As an advisor who manages more than 40 company retirement plans, I have received every question imaginable. Here are some less Frequently Asked Questions that may be equally beneficial to you:
What does “money source” mean and why should I care? A money source is the coding for each dollar inside of your 401k/retirement plan. It describes how your dollars will be treated if you 1. Leave the company or 2. Take a distribution.
- If you leave your company, you will want to know which dollars you can take with you. Employee contributions (your contributions) are always yours to take. Employer contributions depend on a vesting schedule. Vesting (in the 401k world) asks the question: how long must you be employed for all/ some of your employer contributions to be yours when you terminate your employment? This vesting schedule can be different for your company’s match or your company’s profit share. It may take up to 6 years for all their contributions to fully vest.

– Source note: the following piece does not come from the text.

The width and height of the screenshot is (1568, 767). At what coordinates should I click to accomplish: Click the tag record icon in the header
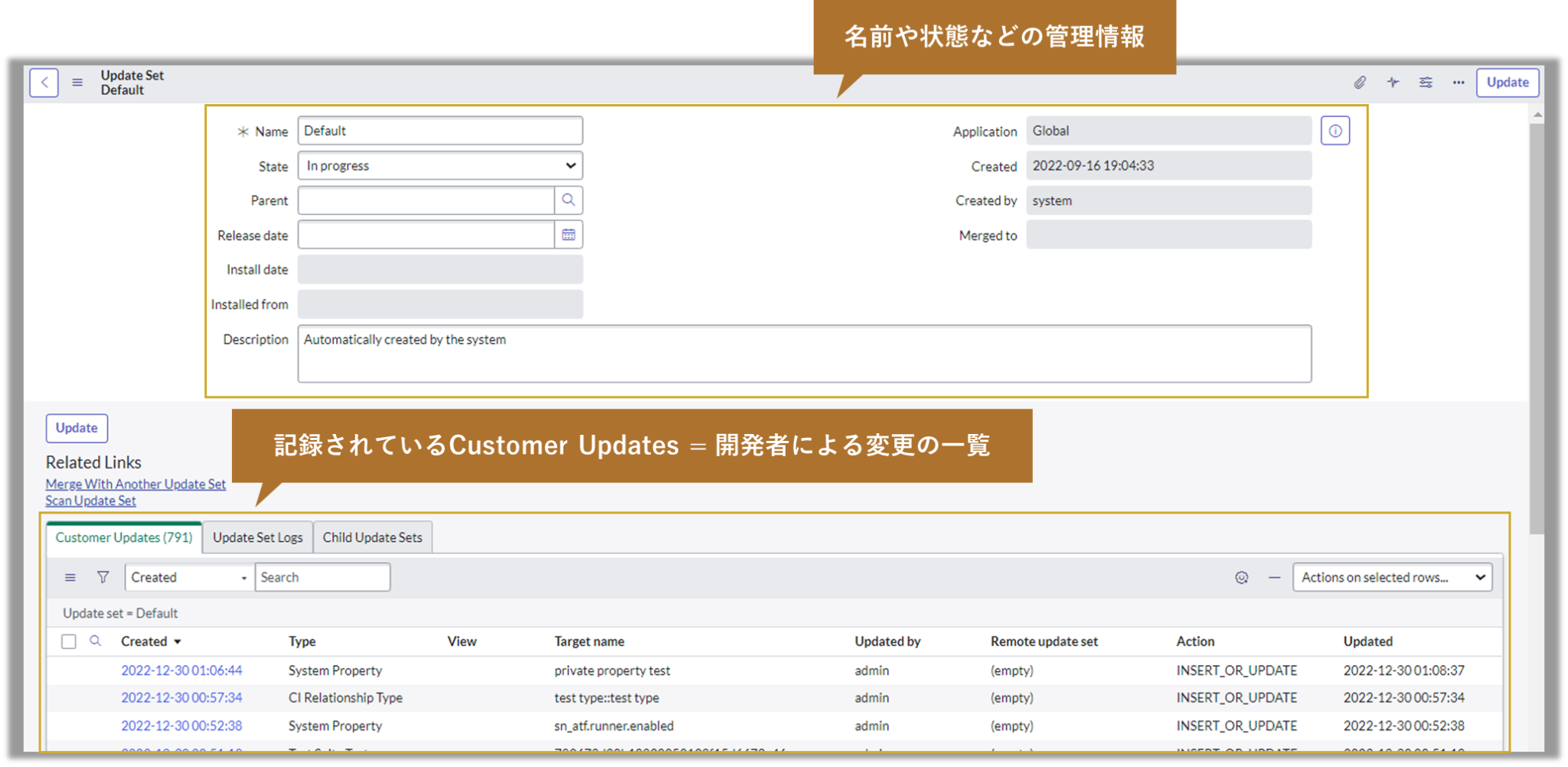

- When taking a distribution, you will want to know if the dollars are pre-tax or after-tax. Pre-tax dollars are all taxable at the time of distribution at whatever your income tax rate is in that year. These include your pre-tax 401k contributions and your company’s match/ profit-sharing contributions. Your own Roth contributions will never be taxed (so long as your distributions are after 59.5 years old) since they were taxed at the time of contribution. After-tax contributions are divided into two buckets: your contributions and the investment gains. Your contributions will not be taxed but the investment gains will be taxed at your income tax rate. Helpful tip: you may convert your contributions to Roth dollars so the investment gains begin to grow tax-free.
The time value of money suggests I should contribute the maximum amount to my 401k as early as possible in the calendar year. Is that always a good idea? The short answer is no. Many plans (but not all) calculate their match on a per-payroll basis. That means if you max out your 401k early in the year, you will be forgoing your company’s contribution to your account. Example: In 2022, you contributed all $20,500 of your employee contributions to your 401k by June 30th. If you earn $200,000 in 2022 and your company matches 4% on a per-payroll basis, you would have missed out on $4,000 of the total $8,000 available to you. In this case, the best strategy is to spread the maximum amount across all your paychecks for the year.
I plan on working into my retirement. Can I avoid taking RMD from my 401k? Yes! As you all know, you will be required to start taking distributions from your pre-tax retirement savings at 72 years old. However, if you don’t own more than 5% of the business, you can forever defer your RMDs if you are still employed. This strategy allows you to have significantly more flexibility with how much taxes you are forced to pay.
Creative examples: Can you sell your business but stay on as an employee to keep deferring your 401k taxes? Can you work part-time to have a 401k available to you? Financial planning and foresight may do a lot to help.